Having that kind of people inside means that those questions were already answered and that your business rules, whatever they are, already account for that. Not only that, that kind of person can hold back a little of people too hyped to see obvious flaws. Basically akin to the writings advice of “killing your darlings”.

The implementation details

Whatever else and basically anything programmers love to talk and discuss… everything is just details.

When you hear that someone used Google Sheets as a database for the MVP of something… details. It worked until it couldn’t handle and then they changed.

Out there, you’ll still find someone using that approach and then think “What were they thinking?“ while cursing generations of people. Well, they were probably thinking: it works, it’s what I could do for now…

Details of the details

How they implemented is another talk entirely.

If they incarnated a pasta chef and served a big bowl of spaghetti, then go ahead and curse them!

After all, once you have the business rules clear, you still need everything else to support them. While a weak base can, has, and will bring down the best of the ideas, the best support will not make a bad idea suddenly good.

Everything coming together

This is actually a low bar to clear, once you have a good and solid idea with clear business rules. If you don’t challenge it as much as you can internally… you can end with something shiny but as fragile as glass, that someone will break.

After that, you just need something that will adequately support it and for most things, this doesn't mean much. It also means that you can use any language, any framework, and any database.
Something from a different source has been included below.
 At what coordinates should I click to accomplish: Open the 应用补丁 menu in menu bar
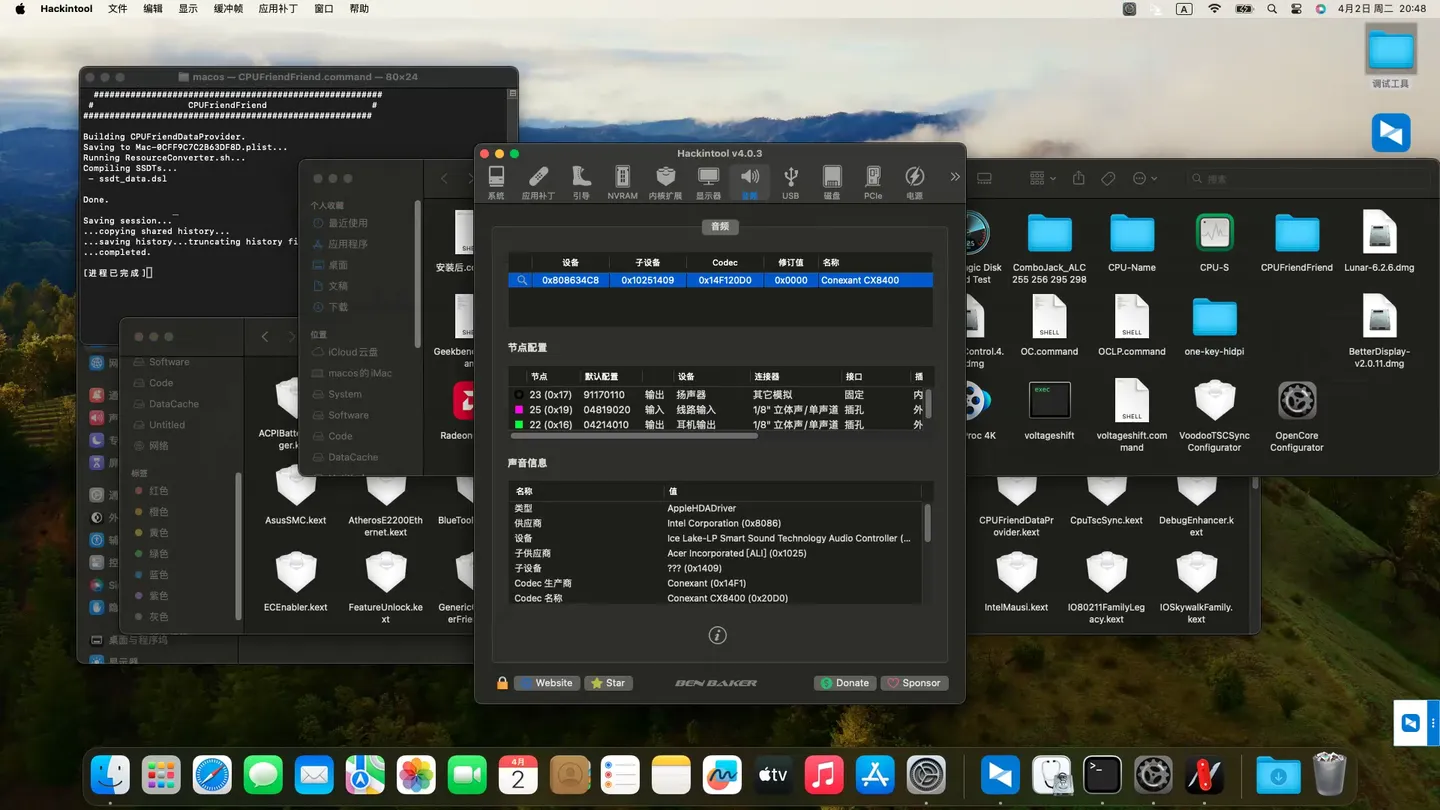click(278, 9)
There might come a time or scale that “any” isn’t good enough, but as long as you remember that those are implementation “details”, then you know that they should be “replaceable” (which means clean code, good practices…).
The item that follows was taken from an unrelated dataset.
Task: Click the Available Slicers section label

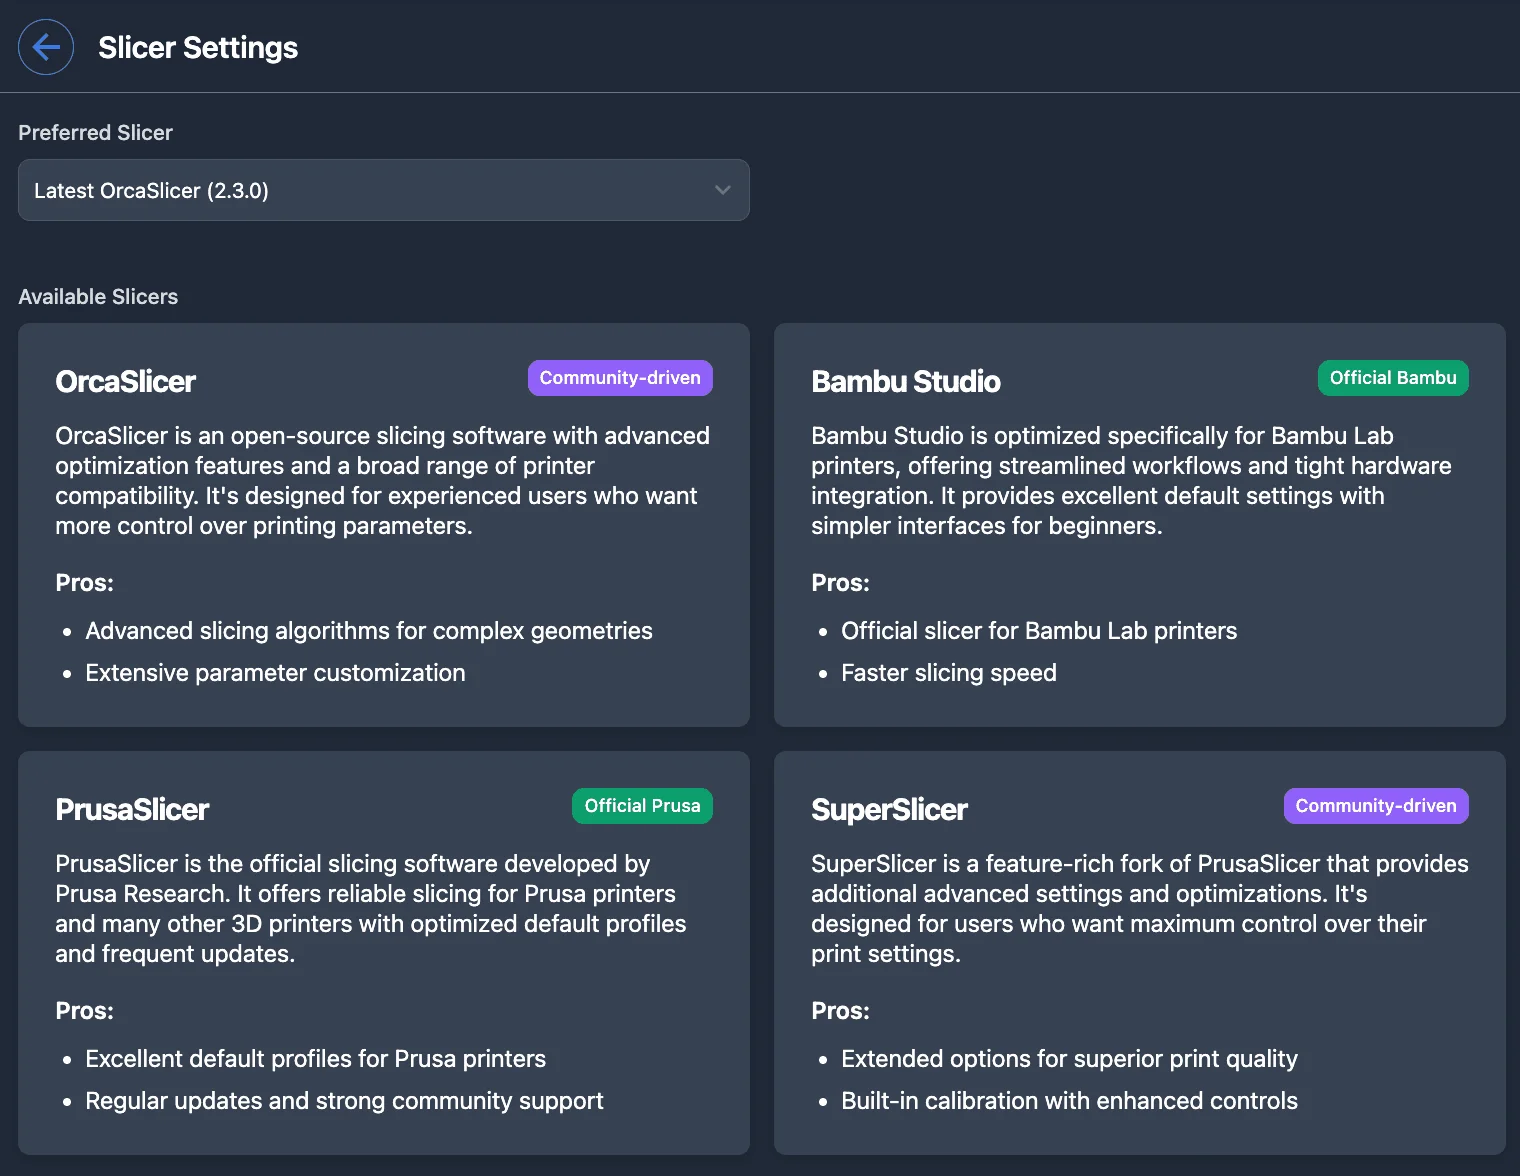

Surprisingly, this is not obvious to all programmers!

Back to the example of the A to E, some programmers will jump to think of useless stuff like the details and forget to point out the obvious “But what’s between that?” Sometimes they just won’t see it, will code something that misses clear objectives, the “client” will not be happy and they will need to redo stuff.

This might also mean having to make more business rules fit inside support details meant for something smaller… and since nobody wants to redo everything again, they start with workarounds well… you probably know where this is going right?

Someone who accurately found that the rules are A, B, C.1, C.2, D.1, D.2, D.3, E and started in a Google Sheets already enclosing and separating concerns of what is a business rule and what is implementation details will go farther, faster and painlessly to something better than the one who got hyped on the “A to E” and with some luck added a “3” in the middle because it “made sense to them”.

Don’t be afraid to be annoying!

People might hate you. But that's better than wasting everyone's time on something that won’t bring that much value and/or having to redo or hack something to make it work afterward.

Recently I had to put my foot down. My contact point for what I’m working on wanted something for them but doing that would mean a lot of time used for something that you could just throw people at the problem initially, it was a problem but the next time it would be used would be only after several months.

So, instead of that, there were things that should be done before that couldn’t be done otherwise and would bring more value to the whole, although at the cost of not having what that one person wants.

This is a hard lesson because like others, the I in the past just started coding without having a clear picture of what were all the rules. I didn't know what was more important or what would bring more value.

There are, of course, times when you’re just handed down the what to do. But if you can, always asks for the why and then again and again until you have a clear view of whatever underlying business rules there are.